Nada do que eu estou a falar são ideias. Nem eu nem este município estamos habituados a falar de coisas que não fazemos – embora eu conheça, e certamente você também, quem o faça. Para o Museu do Tejo, por exemplo, já está prevista a alocação de cinco milhões de euros para a sua construção, o espaço está identificado – é a Bateria do Areeiro, em Oeiras –, o projeto de conteúdo está concluído, o projeto de arquitetura está a ser preparado… Portanto não estamos a falar de coisas no ar.

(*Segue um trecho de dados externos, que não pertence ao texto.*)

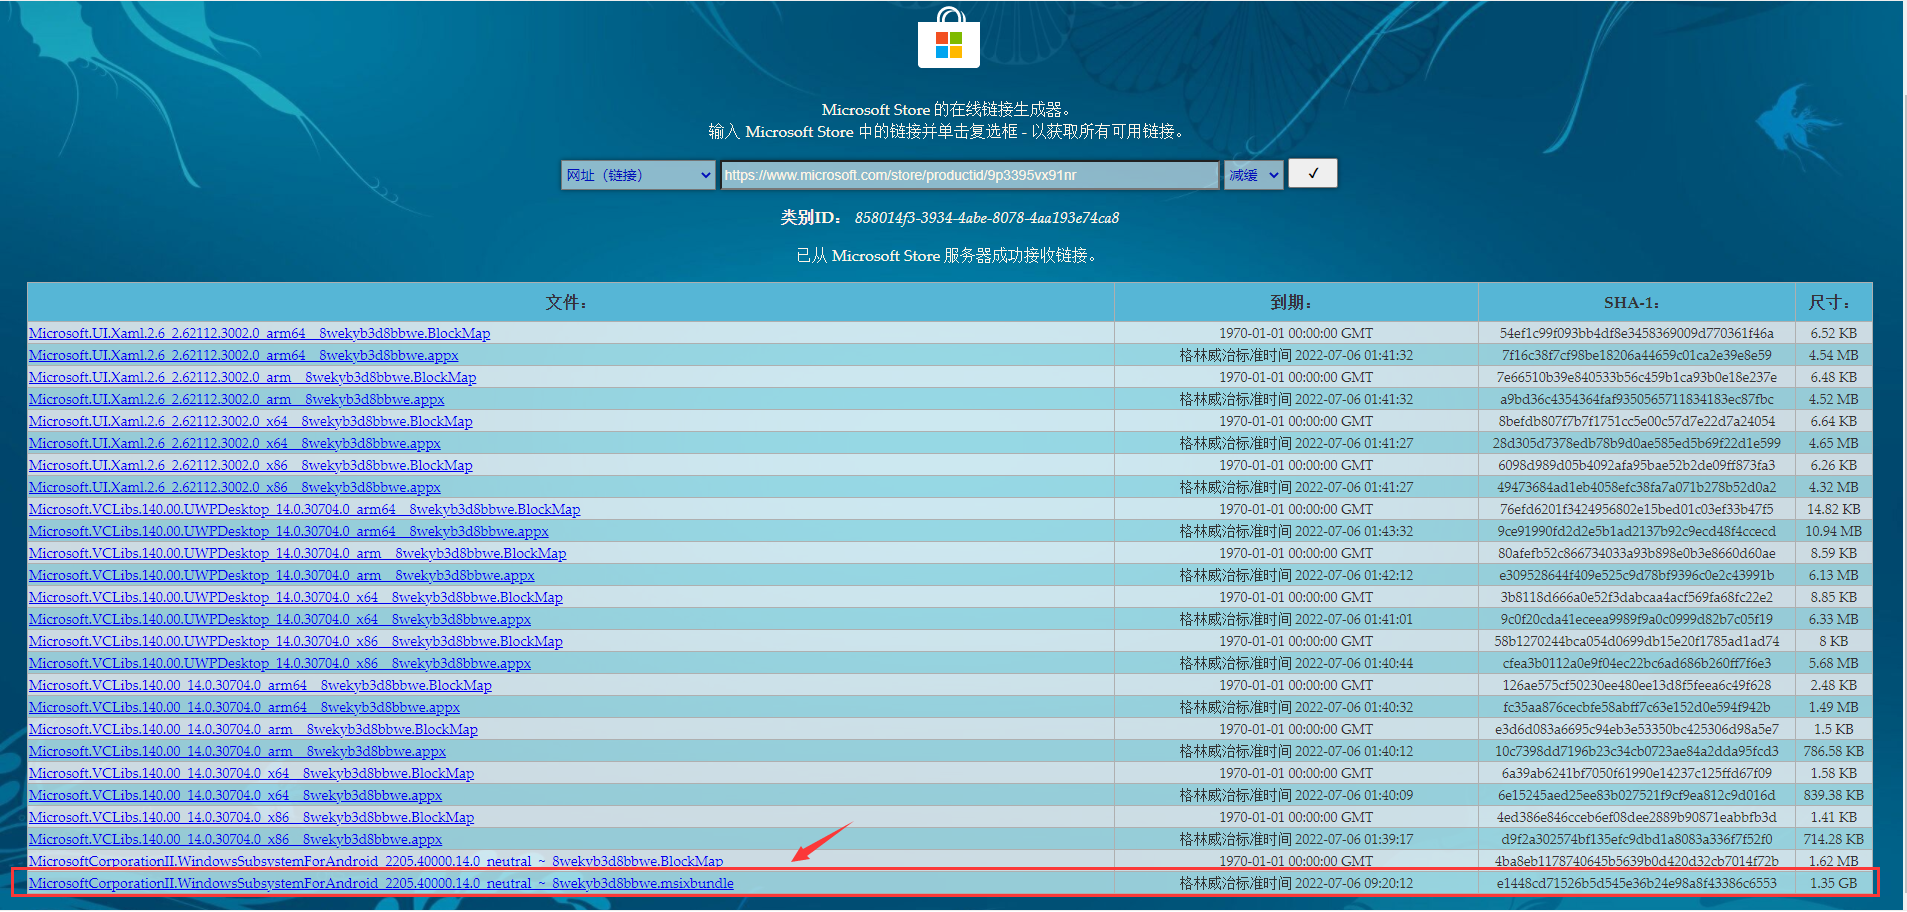Click Microsoft.UI.Xaml.2.6 arm64 BlockMap link
The height and width of the screenshot is (912, 1907).
coord(259,333)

Em termos de património histórico Oeiras pode competir com outras cidades?
Oeiras era periferia de Lisboa. Neste momento há mais gente que vem todos os dias trabalhar para Oeiras do que sai de Oeiras para trabalhar. Isto não é característica de uma periferia. Ao mesmo tempo, Oeiras tem na barra do Tejo o maior número de fortificações marítimas a nível mundial. Isso obviamente que é património. Como tem uma das maiores fábricas de pólvora da Europa no seu território, a fábrica de pólvora de Barcarena. Como tem um dos dois únicos conventos cartuxos que existem em Portugal: há um em Évora, e um em Oeiras, mais propriamente em Laveiras. Não temos o património de Sintra ou de Lisboa, mas há série de elementos patrimoniais relevantes no concelho.

Que começam um bocadinho a sair da sombra, é isso?
Exatamente.

Imagino que uma candidatura destas envolva muita burocracia…
Envolve um trabalho de preparação, que é técnico, mais do que burocrático. E envolve outro trabalho que é extremamente importante, que é o da participação cidadã, da mobilização dos cidadãos. 

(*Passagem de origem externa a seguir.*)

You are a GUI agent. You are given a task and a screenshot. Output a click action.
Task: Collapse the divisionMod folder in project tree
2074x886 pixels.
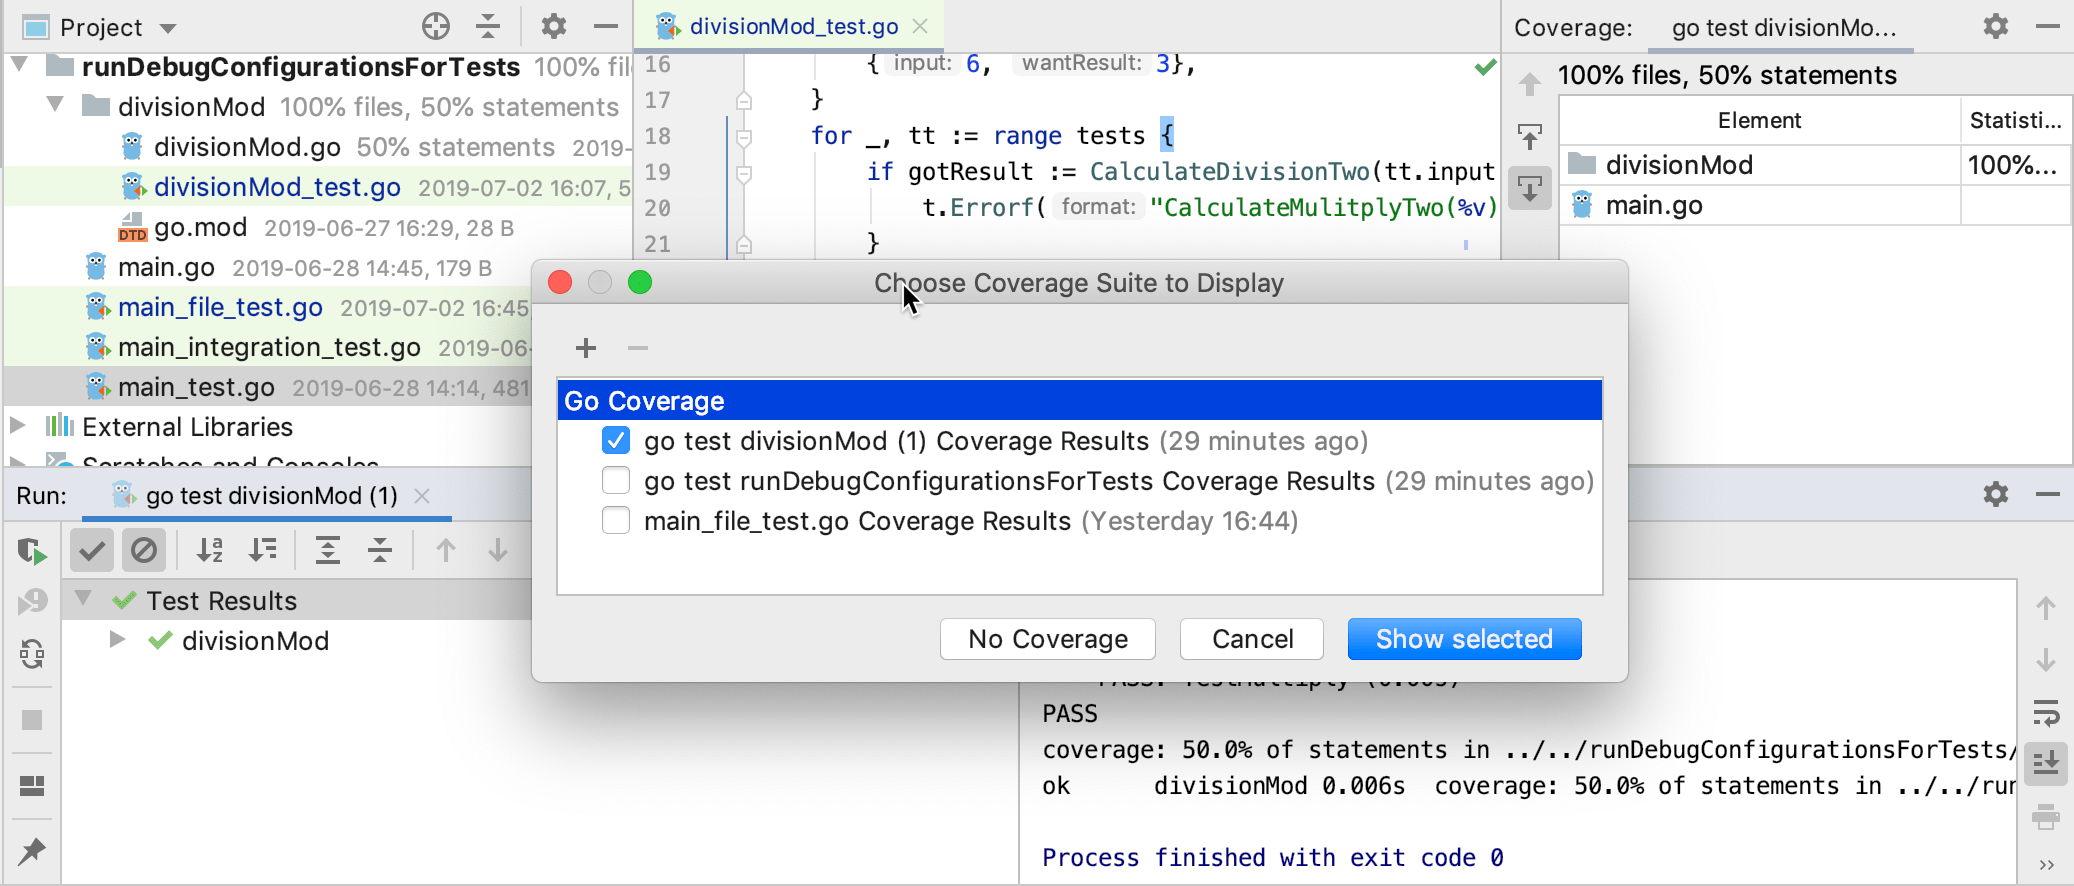(56, 106)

E em termos de papelada, de prazos, formulários?
Claro que há tudo isso também, porque há um processo de candidatura que é formal.

Quais os pontos fortes que destacaria na candidatura de Oeiras?
Oeiras é um município competitivo, qualificado e o segundo que gera mais riqueza para o país. Naturalmente, estes elementos são essenciais. Mas o maior ponto forte desta candidatura são as pessoas – as que vivem e as que trabalham em Oeiras.

Mesmo que a candidatura não ganhe, acha que vai valer a pena o esforço?
Já está a valer a pena, porque já criou uma dinâmica, já pôs em marcha um trabalho de projeto que estamos a concretizar.